··· Texte du document

Près d’un milliard d’êtres humains dans le monde souffrent de la faim et 38 millions sont menacés de famine, notamment en Afrique. Comment l’organisme s’adapte-t-il à une telle pénurie en calories ? Le cerveau contrôle la prise alimentaire et la répartition des ressources dans l’ensemble de l’organisme. En cas de sous-alimentation, il limite la consommation d’énergie des organes périphériques, afin de maintenir le fonctionnement des organes vitaux. Mais ce ne serait pas tout : Pierre-Yves Plaçais et Thomas Preat, du Laboratoire de neurobiologie de l’École supérieure de physique et de chimie industrielles de Paris (UMR CNRS/ESPCI), ont montré, chez la drosophile (la mouche du vinaigre), que le cerveau se prive lui-même d’énergie en bloquant les mécanismes de mémorisation à long terme.
On sait que la sous-alimentation chez l’homme s’accompagne de performances cognitives inférieures, probablement liées à un manque d’énergie. Mais on ne l’a jamais prouvé. En 2012, les deux neurobiologistes français ont montré comment les drosophiles gardent en mémoire – à long terme – une odeur associée à un danger. Ils ont soumis ces mouches à une expérience de conditionnement « aversif » : elles doivent associer la perception d’une odeur à celle de chocs électriques et s’en souvenir. Les chercheurs ont alors constaté que, dans le centre de la mémoire olfactive des mouches (nommé corps pédonculé), deux paires de neurones dopaminergiques – qui utilisent la dopamine comme neurotransmetteur – contrôlent le stockage en mémoire à long terme : l’activité électrique de ces neurones oscille quand les mouches mémorisent l’association de l’odeur aux chocs, et différents mécanismes moléculaires de consolidation de la trace mnésique sont mis en œuvre.
PLus récemment, P.-Y. Plaçais et T. Preat ont cherché à déterminer comment le cerveau s’adapte à une pénurie en calories. Ils ont d’abord montré que la privation de nourriture durant 24 heures empêche la mémorisation à long terme chez les drosophiles soumises à l’expérience de conditionnement aversif. En outre, s'ils forcent cette mémorisation en stimulant les deux paires de neurones dopaminergiques, la mémoire à long terme est rétablie. Mais la durée de vie des drosophiles est alors réduite de 30 pour cent ! Ce serait la preuve qu’elles ont manqué d’énergie.
Le cerveau est donc capable de se réguler lui-même en cas de privation de nourriture : il inhibe un mécanisme de mémorisation, coûteux en énergie, ce qui augmente les chances de survie. Bien sûr, les mouches sont des modèles expérimentaux qui permettent aux scientifiques d’étudier des mécanismes neurobiologiques. Mais ces derniers se retrouvent parfois chez les mammifères : les molécules et les protéines mises en jeu lors de la mémorisation à long terme chez la drosophile sont semblables à celles participant à la mémoire humaine. L’amnésie est peut-être une stratégie d’adaptation cérébrale à la famine.

······

Objectif à atteindre >>
Recopiez sans aucune modification le passage du texte sur la mémoire des drosophiles privées de nourriture qui s'ouvre sur les mots contenant « Le cerveau est » et se termine par « à la famine. ».

··· Entrées répertoriées

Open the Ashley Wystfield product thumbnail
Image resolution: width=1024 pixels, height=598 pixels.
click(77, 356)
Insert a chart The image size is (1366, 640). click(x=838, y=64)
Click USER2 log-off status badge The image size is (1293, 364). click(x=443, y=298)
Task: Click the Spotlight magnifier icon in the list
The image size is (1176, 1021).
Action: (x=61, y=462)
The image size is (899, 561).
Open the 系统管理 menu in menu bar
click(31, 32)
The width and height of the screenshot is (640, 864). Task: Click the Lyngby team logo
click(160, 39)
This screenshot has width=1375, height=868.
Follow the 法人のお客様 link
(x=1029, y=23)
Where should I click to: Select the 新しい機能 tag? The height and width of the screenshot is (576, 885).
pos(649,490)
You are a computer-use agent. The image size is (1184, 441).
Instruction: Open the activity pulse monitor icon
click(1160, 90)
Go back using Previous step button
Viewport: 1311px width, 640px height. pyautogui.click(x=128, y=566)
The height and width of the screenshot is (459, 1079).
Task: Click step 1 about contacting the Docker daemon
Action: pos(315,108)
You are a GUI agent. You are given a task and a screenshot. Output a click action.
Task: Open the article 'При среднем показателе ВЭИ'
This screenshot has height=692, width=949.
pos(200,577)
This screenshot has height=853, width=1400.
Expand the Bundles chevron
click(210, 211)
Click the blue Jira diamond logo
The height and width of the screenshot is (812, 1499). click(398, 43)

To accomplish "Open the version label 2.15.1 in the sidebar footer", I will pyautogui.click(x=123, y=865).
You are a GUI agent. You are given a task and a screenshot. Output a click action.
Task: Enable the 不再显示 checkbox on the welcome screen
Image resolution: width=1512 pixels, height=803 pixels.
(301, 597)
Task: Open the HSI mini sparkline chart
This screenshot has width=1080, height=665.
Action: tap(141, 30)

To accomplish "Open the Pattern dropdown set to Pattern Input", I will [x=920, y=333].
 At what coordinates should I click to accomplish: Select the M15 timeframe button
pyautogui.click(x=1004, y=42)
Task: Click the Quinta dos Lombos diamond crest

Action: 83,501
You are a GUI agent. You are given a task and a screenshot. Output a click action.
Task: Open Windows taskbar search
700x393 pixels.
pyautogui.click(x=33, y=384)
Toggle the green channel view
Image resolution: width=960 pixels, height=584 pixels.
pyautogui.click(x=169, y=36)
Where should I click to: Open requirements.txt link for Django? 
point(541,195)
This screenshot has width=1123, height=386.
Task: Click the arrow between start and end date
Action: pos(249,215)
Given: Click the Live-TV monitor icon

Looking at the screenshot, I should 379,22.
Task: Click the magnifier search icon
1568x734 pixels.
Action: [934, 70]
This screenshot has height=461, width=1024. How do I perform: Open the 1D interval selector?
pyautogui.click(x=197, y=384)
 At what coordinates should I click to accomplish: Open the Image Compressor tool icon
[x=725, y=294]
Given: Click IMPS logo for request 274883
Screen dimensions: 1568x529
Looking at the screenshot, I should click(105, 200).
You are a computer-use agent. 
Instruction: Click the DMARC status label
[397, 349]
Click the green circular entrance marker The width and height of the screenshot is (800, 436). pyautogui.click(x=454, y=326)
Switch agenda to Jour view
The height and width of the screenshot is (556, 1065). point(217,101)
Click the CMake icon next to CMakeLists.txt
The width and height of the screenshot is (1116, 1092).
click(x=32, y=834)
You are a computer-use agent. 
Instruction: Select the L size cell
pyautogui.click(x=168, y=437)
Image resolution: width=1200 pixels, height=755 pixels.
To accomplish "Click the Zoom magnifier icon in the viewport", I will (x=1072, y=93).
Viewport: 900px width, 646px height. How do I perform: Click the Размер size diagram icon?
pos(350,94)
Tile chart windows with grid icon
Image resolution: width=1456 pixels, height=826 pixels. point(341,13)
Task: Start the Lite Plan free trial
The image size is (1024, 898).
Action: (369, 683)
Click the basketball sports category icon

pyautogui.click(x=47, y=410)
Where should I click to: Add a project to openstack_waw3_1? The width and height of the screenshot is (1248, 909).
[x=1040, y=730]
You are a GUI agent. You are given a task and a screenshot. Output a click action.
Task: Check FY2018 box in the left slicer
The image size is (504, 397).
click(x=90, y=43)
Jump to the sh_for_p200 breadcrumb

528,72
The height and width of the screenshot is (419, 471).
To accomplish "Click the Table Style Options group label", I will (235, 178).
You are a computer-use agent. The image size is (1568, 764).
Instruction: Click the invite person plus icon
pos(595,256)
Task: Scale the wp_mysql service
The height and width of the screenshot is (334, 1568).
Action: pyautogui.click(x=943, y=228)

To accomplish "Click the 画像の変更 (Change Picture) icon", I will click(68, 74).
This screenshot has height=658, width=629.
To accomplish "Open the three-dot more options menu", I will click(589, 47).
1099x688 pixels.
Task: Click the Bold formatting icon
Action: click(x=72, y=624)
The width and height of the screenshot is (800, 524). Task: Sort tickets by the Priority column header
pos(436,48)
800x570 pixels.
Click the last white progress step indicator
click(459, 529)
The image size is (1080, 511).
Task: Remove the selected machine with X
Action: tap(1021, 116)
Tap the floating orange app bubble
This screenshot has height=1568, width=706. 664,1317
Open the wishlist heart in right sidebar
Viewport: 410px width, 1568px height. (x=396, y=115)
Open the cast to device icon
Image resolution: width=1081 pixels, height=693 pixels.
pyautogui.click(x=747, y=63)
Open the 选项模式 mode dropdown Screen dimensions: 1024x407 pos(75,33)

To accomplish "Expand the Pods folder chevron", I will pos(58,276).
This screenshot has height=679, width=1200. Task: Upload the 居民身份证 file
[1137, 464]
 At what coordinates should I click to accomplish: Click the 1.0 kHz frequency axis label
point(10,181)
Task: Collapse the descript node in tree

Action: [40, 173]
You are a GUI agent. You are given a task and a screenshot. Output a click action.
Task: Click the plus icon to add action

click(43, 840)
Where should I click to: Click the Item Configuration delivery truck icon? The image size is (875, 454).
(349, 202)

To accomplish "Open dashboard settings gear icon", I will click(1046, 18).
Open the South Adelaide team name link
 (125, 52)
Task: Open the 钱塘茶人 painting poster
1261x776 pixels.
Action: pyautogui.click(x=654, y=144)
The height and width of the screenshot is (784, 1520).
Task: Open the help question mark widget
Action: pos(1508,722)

······

Votre solution >>
Le cerveau est donc capable de se réguler lui-même en cas de privation de nourriture : il inhibe un mécanisme de mémorisation, coûteux en énergie, ce qui augmente les chances de survie. Bien sûr, les mouches sont des modèles expérimentaux qui permettent aux scientifiques d’étudier des mécanismes neurobiologiques. Mais ces derniers se retrouvent parfois chez les mammifères : les molécules et les protéines mises en jeu lors de la mémorisation à long terme chez la drosophile sont semblables à celles participant à la mémoire humaine. L’amnésie est peut-être une stratégie d’adaptation cérébrale à la famine.